The task: Word for word, repeat the lines of the records from the one containing "Image resolution: width=863" through the last line, both included.

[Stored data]
· · · · · · ·

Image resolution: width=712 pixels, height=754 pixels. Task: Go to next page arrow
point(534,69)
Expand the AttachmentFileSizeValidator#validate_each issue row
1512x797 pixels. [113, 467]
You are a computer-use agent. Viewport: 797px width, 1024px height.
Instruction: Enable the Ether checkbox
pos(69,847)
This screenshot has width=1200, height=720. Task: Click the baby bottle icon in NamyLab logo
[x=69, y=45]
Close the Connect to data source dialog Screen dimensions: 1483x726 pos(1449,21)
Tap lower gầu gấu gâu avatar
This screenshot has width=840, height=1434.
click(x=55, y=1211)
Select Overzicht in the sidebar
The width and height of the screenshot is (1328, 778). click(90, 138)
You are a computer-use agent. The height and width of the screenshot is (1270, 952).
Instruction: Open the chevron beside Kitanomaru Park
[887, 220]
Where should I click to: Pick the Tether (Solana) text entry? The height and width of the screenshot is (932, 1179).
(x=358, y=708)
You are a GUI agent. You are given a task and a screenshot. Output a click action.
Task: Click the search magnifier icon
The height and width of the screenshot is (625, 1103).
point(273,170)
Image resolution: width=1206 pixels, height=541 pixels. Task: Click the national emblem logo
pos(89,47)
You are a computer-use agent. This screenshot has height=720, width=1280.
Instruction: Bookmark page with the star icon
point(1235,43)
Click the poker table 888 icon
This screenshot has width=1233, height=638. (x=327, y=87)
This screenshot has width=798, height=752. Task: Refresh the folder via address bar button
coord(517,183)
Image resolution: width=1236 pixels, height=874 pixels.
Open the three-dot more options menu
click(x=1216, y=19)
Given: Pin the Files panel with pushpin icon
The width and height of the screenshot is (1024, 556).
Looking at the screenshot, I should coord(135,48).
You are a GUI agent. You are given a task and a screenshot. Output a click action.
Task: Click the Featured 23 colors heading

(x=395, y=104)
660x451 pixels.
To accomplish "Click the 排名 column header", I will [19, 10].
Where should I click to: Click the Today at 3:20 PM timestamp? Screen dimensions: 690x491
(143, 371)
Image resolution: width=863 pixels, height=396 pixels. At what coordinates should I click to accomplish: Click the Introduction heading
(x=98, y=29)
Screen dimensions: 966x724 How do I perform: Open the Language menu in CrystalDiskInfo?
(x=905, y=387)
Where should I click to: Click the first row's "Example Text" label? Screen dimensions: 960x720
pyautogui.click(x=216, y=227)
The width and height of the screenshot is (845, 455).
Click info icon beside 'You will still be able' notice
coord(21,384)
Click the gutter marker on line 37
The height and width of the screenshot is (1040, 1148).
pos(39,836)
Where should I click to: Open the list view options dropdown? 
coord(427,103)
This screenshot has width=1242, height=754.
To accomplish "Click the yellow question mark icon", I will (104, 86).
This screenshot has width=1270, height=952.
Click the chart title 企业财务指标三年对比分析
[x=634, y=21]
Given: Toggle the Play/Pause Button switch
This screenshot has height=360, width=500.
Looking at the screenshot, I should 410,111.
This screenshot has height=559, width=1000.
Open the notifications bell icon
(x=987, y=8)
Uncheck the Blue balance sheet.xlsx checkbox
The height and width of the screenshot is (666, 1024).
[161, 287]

· · · · · · ·

Result of the exercise:
Image resolution: width=863 pixels, height=396 pixels. At what coordinates should I click to accomplish: Click the Introduction heading
(x=98, y=29)
Screen dimensions: 966x724 How do I perform: Open the Language menu in CrystalDiskInfo?
(x=905, y=387)
Where should I click to: Click the first row's "Example Text" label? Screen dimensions: 960x720
pyautogui.click(x=216, y=227)
The width and height of the screenshot is (845, 455).
Click info icon beside 'You will still be able' notice
coord(21,384)
Click the gutter marker on line 37
The height and width of the screenshot is (1040, 1148).
pos(39,836)
Where should I click to: Open the list view options dropdown? 
coord(427,103)
This screenshot has width=1242, height=754.
To accomplish "Click the yellow question mark icon", I will (104, 86).
This screenshot has width=1270, height=952.
Click the chart title 企业财务指标三年对比分析
[x=634, y=21]
Given: Toggle the Play/Pause Button switch
This screenshot has height=360, width=500.
Looking at the screenshot, I should 410,111.
This screenshot has height=559, width=1000.
Open the notifications bell icon
(x=987, y=8)
Uncheck the Blue balance sheet.xlsx checkbox
The height and width of the screenshot is (666, 1024).
[161, 287]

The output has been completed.